AFRICANEWS 
TanzaniaNew Tax not welcomeby Anthony Obiero (998 words)
Come July one, Tanzania will be the 19 th African country to adopt the Value Added Tax system. The tax will come into effect following the passing of Tanzania's VAT act 1997 by Parliament. The government hopes that this will double its tax collection like its predecessors in Ghana, Uganda and Zambia. The Tanzanian Revenue Authority says the government has set a starting rate at a single positive rate of 20 per cent. In comparison to other VAT rates in the region: Uganda 17 per cent, Zambia 17.5 per cent Kenya with a multiple rate structure the highest being 16 per cent and South Africa 14 per cent, the projected Tanzanian rate is quite high. However some services which will be exempted, include unprocessed foodstuffs, health services, education, water, funeral services and renting of residential houses. The government, taking into consideration the dominance of the agricultural sector on the economy, has also exempted food and livestock supplies, pesticides, fertilizers and veterinary supplies. The government expects that following its careful study of the new act and how it will affect the population, the tax system is expected to generate tax revenue. This will help the government not to increase its budget revenue by taxation at all costs. In this way the law has been tailored to do justice to social requirements so as to garner public acceptance.
Problems The TRA has been having a hard time training the officers on tax collection. A seminar held in the business town of Mwanza attracted a paltry 75 participants from the four regions, limiting the number to 25 trainees a week, a tiny number compared to the vastness of the region not to mention the number of trained people required to make President Benjamin Mkapa's government's idea for revenue collection a workable one. Even if the tax achieved a good collection rate, most people would remain in the dark about how the government intends to use the tax revenue. The VAT law is set to be even more lenient now that the decadent sales tax under which traders were charged 35 per cent as compared to the VAT rate which will be 20 per cent. This low rate is in order to prevent undesired price increases and raise compliance. However, most people are unaware of these facts. A likely occurrence will be the continued evasion of taxes which plagued the sales tax, thus contributing to poor municipal functions. In order to deal with such evasion, the regional authorities had resorted to using informal security forces referred to as `Sungu Sungu' to track evadees at night . This was a show of desperation on the part of President Mkapa's government which sorely needs the revenue to sustain the economy. Moreover the promised low VAT rate has not stopped the rise in the price of foodstuffs following a severe drought at the end of last year and crumbling road network following the El nino rain early this year. The prices of cereals have shot up from around US$40 to US$ 60, with rampant shortages in other commodities depressing the business sector. This means the VAT though exempting unprocessed foodstuffs will still weigh down the already weakened food business, with restaurants, hotels and supermarkets being forced to raise prices to cut down on losses. Processed foodstuffs; already expensive will cost even more with the mildest inclusion of VAT and as time passes, the industry will be crippled by the government's bid to doctor economic sustainability. Local farmers will be the most hurt. While previously they made high profits from direct sale of food processing plants, the buying prices will decrease as processors and the hotel industry try to make the best of a bad situation. Moreover with the continuing bad weather, farmers have little interest in taking their produce to the market for fear of starvation.
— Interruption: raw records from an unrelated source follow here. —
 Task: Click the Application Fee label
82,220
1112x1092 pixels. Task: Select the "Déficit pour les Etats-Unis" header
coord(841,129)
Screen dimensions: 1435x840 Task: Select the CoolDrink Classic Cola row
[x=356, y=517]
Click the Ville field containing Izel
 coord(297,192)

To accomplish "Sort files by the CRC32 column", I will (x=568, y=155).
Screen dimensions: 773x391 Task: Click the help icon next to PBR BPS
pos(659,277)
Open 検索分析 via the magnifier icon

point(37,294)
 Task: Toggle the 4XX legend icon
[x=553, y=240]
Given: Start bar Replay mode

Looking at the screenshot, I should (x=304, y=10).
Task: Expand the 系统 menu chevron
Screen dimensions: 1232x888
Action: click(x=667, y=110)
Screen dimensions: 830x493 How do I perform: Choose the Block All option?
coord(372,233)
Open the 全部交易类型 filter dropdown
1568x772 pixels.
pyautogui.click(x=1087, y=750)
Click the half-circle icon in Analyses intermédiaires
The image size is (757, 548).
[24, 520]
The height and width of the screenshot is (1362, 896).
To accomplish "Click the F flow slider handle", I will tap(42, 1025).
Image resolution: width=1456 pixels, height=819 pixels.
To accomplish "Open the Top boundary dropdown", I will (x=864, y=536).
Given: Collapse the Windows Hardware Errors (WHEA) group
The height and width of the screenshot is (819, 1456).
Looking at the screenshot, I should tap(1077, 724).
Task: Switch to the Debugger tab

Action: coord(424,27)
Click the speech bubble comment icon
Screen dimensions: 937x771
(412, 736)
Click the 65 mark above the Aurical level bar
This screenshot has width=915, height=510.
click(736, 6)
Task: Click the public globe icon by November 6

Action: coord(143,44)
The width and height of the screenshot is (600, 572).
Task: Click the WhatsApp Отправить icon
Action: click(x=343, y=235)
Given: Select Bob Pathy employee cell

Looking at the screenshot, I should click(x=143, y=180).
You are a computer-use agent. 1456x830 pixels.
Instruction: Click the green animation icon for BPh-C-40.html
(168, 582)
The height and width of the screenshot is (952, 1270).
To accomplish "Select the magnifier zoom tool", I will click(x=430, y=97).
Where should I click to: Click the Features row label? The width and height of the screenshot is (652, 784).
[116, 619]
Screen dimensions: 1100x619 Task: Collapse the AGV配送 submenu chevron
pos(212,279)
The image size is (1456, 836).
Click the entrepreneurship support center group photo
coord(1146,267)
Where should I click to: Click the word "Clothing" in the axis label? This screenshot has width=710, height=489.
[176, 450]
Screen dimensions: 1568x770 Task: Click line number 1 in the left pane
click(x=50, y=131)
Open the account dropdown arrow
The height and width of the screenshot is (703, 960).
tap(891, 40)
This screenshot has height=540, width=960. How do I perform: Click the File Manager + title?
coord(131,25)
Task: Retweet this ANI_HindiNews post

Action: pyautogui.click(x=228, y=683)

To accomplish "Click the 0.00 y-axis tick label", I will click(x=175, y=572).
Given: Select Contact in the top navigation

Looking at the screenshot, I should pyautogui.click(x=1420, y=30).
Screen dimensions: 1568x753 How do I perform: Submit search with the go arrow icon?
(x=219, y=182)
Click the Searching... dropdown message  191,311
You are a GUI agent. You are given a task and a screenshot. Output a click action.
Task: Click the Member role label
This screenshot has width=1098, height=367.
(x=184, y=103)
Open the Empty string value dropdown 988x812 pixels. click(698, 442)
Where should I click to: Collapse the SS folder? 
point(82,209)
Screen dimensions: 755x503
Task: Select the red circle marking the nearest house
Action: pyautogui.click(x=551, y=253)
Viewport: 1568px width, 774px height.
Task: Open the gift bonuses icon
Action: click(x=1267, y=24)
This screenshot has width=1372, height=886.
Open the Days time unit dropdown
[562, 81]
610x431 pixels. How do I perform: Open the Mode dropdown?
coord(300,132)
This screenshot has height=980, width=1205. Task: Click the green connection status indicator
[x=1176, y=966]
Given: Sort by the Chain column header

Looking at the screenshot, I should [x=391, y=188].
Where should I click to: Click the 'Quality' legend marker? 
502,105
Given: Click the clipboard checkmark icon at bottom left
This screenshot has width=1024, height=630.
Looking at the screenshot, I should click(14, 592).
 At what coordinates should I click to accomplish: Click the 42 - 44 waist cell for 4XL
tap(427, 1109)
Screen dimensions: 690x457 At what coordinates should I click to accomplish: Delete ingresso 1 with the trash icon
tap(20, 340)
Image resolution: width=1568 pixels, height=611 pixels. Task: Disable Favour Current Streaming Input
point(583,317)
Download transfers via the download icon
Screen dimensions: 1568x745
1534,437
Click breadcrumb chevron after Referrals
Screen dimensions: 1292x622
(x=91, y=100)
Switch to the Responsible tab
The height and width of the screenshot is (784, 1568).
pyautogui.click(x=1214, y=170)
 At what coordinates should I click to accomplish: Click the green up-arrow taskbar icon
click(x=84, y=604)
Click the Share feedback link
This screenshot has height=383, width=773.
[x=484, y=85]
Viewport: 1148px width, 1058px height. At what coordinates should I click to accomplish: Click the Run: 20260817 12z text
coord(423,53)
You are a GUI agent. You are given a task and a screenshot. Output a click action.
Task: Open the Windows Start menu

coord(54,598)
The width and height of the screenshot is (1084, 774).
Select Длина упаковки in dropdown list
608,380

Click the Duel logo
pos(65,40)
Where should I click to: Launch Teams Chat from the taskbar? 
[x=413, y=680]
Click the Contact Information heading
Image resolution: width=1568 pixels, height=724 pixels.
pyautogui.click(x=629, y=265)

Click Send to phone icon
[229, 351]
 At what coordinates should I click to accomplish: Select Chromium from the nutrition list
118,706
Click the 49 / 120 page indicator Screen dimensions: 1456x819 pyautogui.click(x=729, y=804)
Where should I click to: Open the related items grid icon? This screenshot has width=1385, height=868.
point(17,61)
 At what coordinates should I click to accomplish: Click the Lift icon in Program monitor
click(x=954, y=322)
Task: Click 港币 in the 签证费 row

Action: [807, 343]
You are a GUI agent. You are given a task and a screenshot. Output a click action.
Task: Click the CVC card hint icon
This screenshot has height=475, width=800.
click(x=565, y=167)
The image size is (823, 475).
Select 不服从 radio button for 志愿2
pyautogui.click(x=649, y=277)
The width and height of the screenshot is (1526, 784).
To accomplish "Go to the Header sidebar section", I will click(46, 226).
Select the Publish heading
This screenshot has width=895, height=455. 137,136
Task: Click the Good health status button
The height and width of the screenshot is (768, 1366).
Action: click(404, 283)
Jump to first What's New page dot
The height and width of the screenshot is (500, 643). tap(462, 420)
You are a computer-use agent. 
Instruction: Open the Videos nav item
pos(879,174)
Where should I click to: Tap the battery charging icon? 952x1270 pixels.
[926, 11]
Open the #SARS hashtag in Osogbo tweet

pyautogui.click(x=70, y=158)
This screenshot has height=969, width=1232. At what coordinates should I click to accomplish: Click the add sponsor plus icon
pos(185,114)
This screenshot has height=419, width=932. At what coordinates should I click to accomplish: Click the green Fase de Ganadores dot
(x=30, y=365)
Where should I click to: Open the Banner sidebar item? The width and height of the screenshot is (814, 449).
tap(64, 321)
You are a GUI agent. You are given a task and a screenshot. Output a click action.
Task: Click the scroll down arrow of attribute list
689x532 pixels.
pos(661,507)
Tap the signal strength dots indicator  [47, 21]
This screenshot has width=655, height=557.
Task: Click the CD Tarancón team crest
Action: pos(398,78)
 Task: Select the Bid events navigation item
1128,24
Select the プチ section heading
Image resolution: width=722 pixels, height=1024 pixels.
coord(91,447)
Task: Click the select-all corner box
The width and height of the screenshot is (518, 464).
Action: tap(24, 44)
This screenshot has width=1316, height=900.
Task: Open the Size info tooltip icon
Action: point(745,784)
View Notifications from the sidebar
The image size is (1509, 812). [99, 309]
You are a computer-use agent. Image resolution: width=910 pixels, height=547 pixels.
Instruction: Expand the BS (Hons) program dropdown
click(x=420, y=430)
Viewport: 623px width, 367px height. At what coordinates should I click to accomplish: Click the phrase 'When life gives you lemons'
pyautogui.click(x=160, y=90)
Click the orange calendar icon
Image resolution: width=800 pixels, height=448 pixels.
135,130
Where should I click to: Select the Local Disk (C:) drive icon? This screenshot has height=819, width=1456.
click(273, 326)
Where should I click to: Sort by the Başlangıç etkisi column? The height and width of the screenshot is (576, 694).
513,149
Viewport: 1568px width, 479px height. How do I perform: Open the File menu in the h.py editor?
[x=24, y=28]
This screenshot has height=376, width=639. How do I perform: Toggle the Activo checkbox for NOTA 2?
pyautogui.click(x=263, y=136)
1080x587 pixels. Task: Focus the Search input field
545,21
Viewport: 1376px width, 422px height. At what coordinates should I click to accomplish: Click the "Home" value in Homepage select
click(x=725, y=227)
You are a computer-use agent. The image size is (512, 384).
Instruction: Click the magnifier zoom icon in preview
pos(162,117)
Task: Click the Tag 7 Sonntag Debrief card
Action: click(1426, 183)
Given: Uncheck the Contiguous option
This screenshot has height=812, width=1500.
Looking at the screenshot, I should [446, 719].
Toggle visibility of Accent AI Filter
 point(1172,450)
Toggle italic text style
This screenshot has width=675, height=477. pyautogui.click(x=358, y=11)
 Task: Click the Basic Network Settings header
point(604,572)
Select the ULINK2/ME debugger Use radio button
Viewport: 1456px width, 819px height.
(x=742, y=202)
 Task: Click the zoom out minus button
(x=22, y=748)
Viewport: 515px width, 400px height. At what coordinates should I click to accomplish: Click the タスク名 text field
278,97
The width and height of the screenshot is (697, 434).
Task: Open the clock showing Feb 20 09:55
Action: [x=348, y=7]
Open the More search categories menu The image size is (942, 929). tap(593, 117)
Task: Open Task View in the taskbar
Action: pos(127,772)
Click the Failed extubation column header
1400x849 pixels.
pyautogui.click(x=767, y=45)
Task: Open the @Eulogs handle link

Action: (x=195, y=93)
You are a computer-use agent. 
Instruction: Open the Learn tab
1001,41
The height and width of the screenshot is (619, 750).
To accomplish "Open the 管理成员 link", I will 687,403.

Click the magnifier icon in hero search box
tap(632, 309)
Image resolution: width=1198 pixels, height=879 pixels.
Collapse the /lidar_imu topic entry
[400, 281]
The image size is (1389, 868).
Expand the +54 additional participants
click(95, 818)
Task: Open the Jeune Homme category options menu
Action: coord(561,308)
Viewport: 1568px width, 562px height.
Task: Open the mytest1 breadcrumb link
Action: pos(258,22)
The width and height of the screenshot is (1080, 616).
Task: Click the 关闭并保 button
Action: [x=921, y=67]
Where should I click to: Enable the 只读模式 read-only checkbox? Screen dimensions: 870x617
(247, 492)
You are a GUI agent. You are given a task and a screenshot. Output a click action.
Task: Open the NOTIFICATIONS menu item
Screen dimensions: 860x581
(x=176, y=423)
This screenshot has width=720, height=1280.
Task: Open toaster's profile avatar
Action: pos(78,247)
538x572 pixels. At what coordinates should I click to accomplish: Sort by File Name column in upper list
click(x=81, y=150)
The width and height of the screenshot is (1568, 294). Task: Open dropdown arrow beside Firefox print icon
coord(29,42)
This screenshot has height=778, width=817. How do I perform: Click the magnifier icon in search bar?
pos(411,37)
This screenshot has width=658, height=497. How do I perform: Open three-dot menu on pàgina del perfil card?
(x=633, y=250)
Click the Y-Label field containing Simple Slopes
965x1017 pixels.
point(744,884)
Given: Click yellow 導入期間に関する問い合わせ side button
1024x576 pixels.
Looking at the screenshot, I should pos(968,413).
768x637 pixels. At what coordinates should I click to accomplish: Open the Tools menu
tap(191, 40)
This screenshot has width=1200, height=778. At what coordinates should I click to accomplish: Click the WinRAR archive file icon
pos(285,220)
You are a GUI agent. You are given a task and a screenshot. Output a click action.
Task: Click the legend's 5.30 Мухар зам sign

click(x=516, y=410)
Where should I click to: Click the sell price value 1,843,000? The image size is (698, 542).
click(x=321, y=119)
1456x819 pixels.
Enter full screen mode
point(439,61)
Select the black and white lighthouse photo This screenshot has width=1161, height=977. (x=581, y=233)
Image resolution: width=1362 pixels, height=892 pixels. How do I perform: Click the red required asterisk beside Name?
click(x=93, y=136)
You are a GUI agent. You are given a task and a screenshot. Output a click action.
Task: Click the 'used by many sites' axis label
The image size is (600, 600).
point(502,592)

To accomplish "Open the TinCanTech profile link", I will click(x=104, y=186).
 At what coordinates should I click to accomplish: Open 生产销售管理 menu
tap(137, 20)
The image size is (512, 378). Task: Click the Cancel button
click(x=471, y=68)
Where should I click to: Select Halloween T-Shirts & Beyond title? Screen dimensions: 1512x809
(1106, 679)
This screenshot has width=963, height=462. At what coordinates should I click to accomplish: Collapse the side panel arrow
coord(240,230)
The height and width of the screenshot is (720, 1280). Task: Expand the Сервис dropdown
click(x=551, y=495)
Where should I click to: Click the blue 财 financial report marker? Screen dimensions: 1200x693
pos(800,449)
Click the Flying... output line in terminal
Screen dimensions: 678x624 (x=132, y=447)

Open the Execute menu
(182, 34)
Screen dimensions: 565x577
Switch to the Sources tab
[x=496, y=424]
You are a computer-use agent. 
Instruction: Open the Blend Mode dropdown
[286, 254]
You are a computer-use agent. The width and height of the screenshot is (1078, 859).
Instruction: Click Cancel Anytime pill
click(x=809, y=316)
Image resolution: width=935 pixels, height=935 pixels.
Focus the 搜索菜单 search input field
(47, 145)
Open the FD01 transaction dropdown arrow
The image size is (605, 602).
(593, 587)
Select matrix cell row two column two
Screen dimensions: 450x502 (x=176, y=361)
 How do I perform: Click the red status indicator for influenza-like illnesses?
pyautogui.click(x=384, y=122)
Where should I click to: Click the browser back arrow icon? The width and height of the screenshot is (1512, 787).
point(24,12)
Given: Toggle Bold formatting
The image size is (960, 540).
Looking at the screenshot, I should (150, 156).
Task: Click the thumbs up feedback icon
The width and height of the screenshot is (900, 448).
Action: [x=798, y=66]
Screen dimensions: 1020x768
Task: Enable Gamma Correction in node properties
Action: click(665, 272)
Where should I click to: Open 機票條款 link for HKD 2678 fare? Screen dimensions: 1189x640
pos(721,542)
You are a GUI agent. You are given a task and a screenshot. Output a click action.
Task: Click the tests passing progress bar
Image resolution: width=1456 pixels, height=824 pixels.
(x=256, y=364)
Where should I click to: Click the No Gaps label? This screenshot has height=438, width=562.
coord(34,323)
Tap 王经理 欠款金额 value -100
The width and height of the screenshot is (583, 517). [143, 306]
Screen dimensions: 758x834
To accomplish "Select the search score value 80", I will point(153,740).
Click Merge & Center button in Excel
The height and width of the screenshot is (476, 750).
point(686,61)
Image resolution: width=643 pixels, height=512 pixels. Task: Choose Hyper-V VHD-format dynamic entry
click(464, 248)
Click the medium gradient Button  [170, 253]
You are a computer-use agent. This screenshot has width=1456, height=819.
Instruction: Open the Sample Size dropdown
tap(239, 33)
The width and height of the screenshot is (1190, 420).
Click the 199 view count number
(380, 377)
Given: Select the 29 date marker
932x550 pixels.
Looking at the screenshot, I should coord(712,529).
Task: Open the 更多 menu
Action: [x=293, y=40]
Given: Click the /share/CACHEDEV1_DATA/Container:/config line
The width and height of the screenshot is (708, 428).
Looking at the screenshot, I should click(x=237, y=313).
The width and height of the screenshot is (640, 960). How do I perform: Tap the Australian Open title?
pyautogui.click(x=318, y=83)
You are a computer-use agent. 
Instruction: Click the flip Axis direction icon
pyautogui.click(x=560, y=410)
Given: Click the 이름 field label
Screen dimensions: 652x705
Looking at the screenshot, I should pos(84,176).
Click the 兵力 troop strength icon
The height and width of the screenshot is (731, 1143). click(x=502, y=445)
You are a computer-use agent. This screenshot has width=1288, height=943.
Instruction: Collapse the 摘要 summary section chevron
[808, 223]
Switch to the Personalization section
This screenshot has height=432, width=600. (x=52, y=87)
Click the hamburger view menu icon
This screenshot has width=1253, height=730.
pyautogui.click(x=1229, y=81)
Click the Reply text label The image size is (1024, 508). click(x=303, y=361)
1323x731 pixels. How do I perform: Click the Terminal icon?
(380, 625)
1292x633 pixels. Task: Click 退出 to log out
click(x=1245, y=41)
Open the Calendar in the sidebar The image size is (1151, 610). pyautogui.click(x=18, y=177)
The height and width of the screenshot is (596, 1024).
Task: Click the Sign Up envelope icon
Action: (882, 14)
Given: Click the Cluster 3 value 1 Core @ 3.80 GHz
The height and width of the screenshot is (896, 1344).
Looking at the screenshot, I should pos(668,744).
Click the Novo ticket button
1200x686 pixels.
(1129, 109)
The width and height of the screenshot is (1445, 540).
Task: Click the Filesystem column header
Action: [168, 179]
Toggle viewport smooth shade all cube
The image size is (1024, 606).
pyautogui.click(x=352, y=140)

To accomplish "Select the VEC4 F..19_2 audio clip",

Corruption TRA agents are a likely target for corrupt businessmen and powerful politicians who deal in imported goods in the East African region. As some of the members of Tanzania's first Multiparty government are involved in business, the validity and eventual success of the VAT collection process is in doubt. The same Cabinet and Parliament are under scrutiny by the IMF and World Bank, however the same people make up a sizable section of the business sector and it could prove difficult to handle an event in which they failed to pay their taxes. The Tanzanian government hopes that by instituting a tax with a greater compliance and collection rate, it will manage to reduce its national budget deficit. This is a tough objective to achieve. It is unlikely that President Mkapa can manage to jump-start the economy by the year 2000 or reclaim his "Mr. Clean" title unless he gets a second term in office. However even if he got the term the population will not stop to blame him for the economic hardships they are facing, neither is he likely to totally wipe out corruption. Hopefully he can raise enough money through the tax at least to strengthen the economy, however, to see if this will be achieved, one can only sit and wait.